**WHAT YOU ARE ASKED TO DO:**
All entries are to be transcribed exactly. Pictures are not part of the copy.
▼
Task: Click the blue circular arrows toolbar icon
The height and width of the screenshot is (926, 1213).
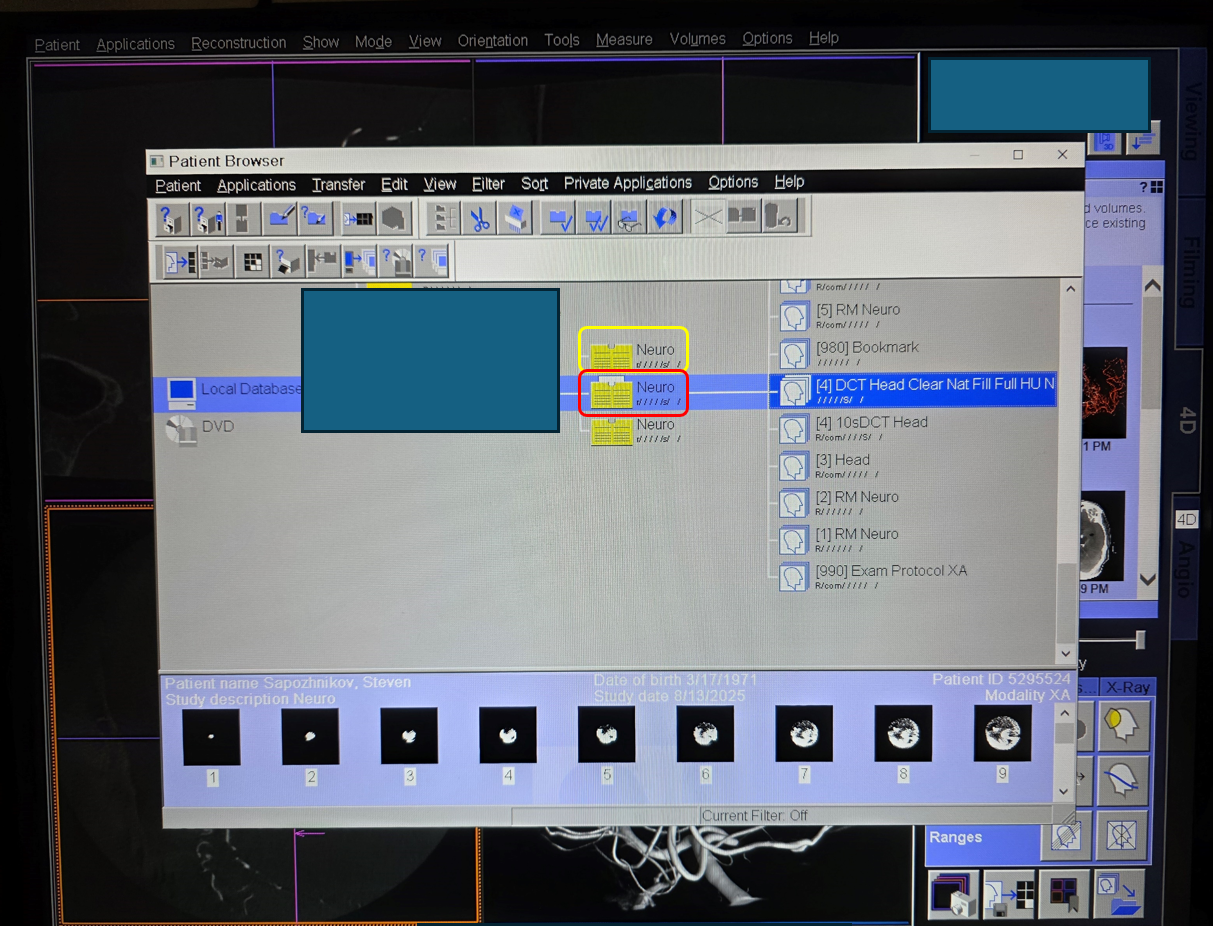Action: click(664, 218)
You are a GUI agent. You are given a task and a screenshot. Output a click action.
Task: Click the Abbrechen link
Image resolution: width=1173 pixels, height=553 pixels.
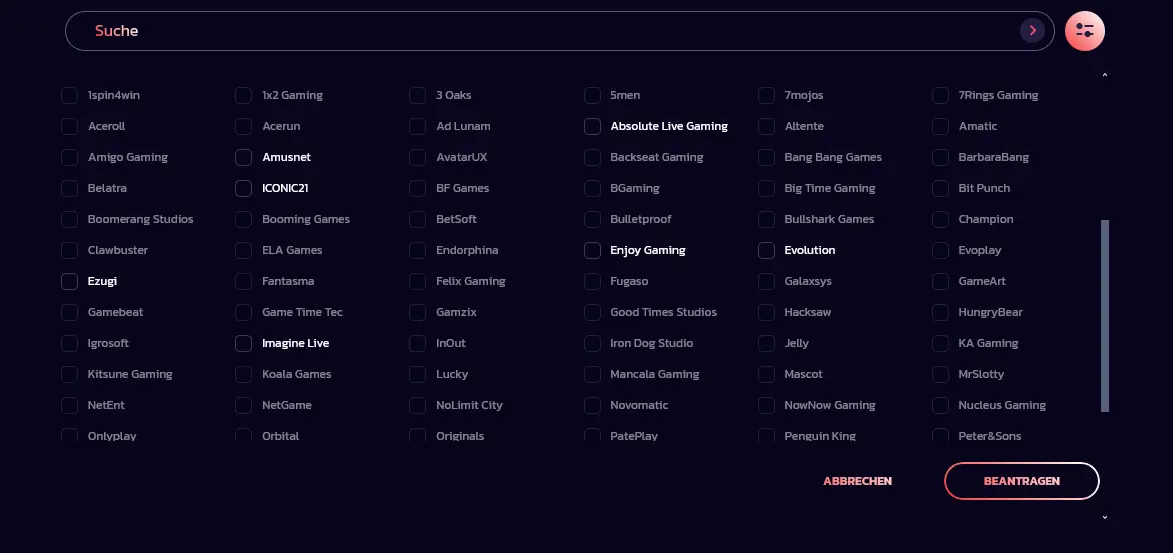click(x=857, y=481)
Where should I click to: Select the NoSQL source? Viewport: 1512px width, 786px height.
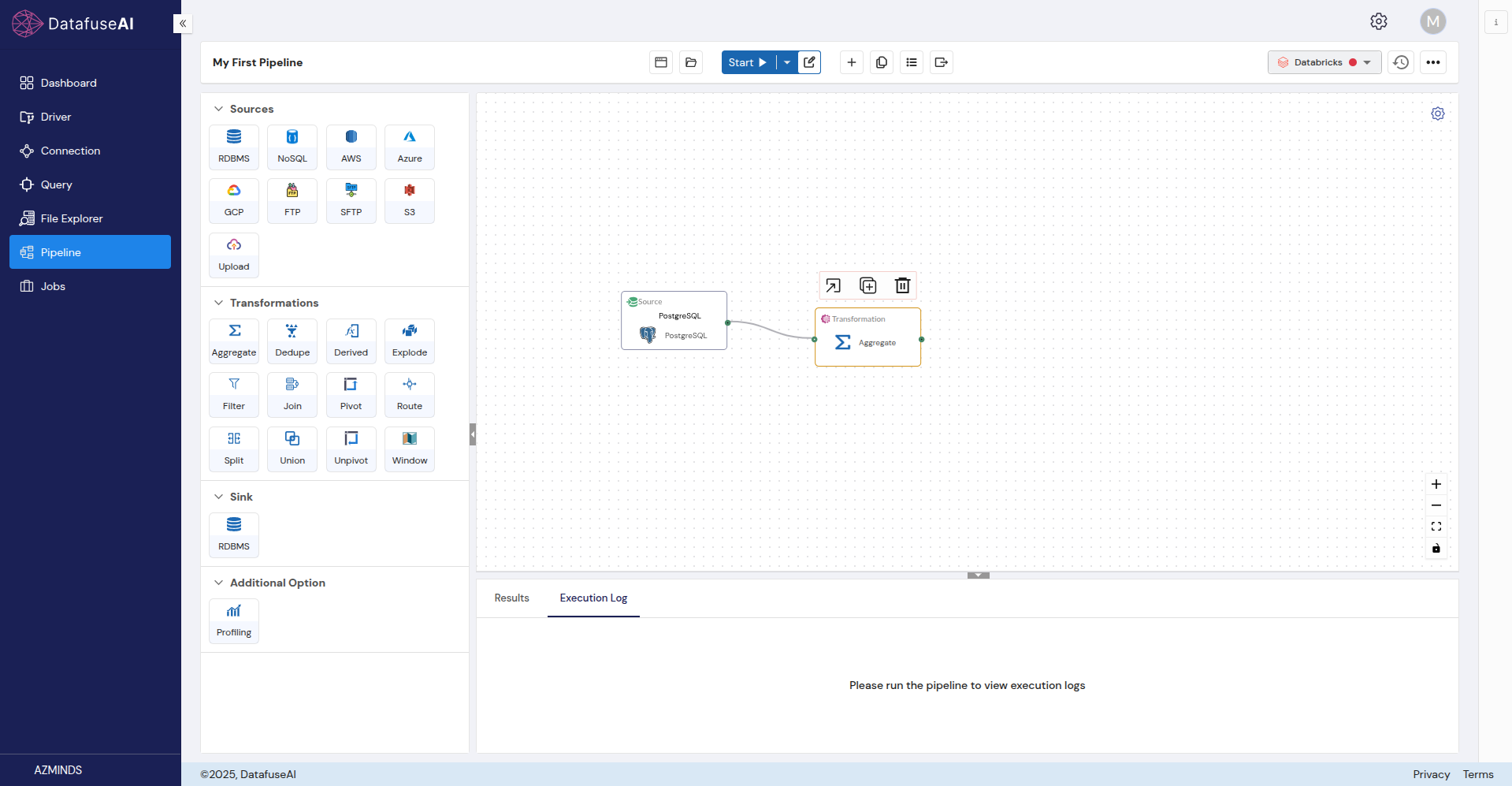292,147
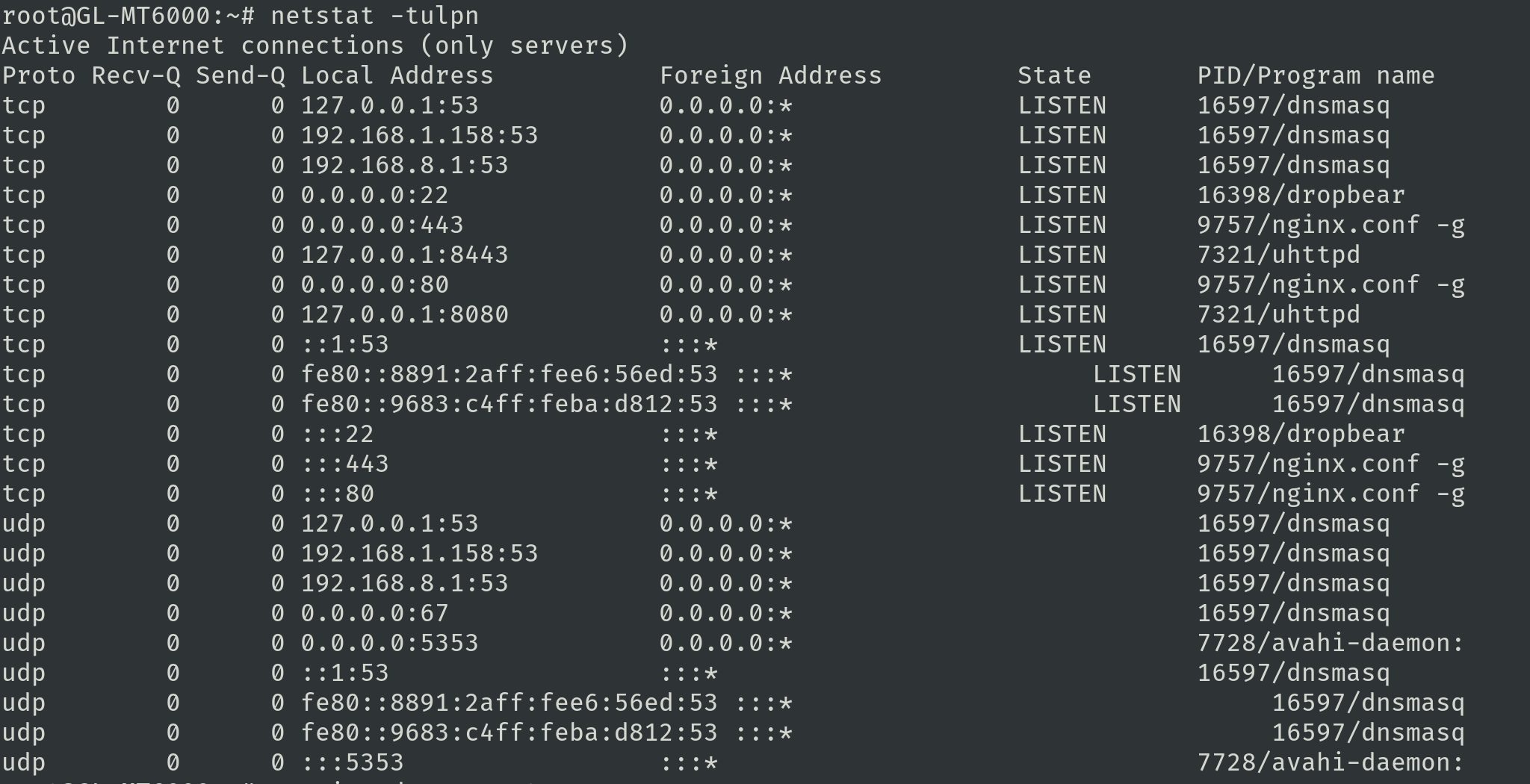This screenshot has height=784, width=1530.
Task: Click the Local Address column header
Action: click(397, 75)
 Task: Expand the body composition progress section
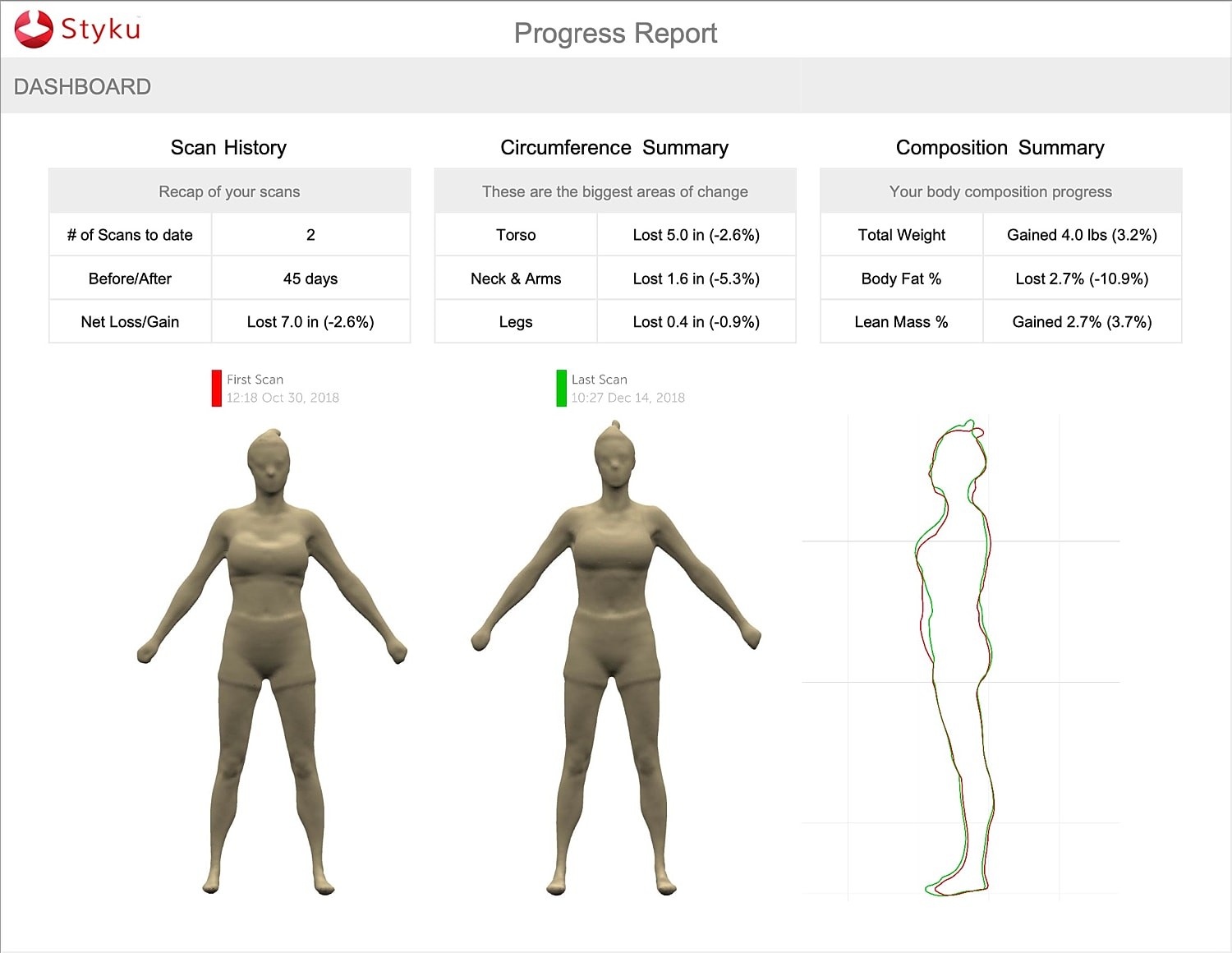[1000, 191]
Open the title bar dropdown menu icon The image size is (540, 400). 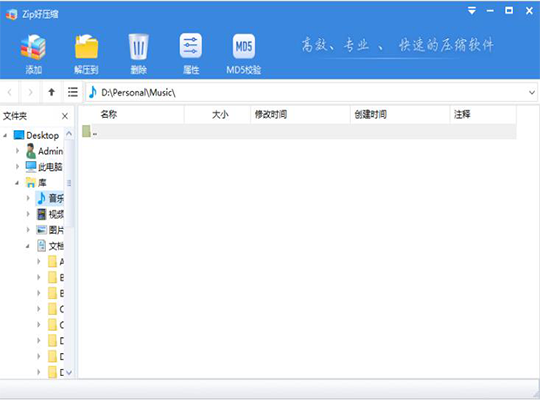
▲
**EXPECTED ANSWER:**
Task: Click the blue circular arrows toolbar icon
The height and width of the screenshot is (926, 1213).
Action: click(664, 218)
You are a GUI agent. You are given a task and a screenshot. Output a click action.
Task: Click the Abbrechen link
Image resolution: width=1173 pixels, height=553 pixels.
click(x=857, y=481)
Where should I click to: Select the NoSQL source? Viewport: 1512px width, 786px height.
292,147
This screenshot has height=784, width=1530.
Task: Click the Local Address column header
Action: click(397, 75)
 Task: Expand the body composition progress section
[1000, 191]
Open the title bar dropdown menu icon The image size is (540, 400). 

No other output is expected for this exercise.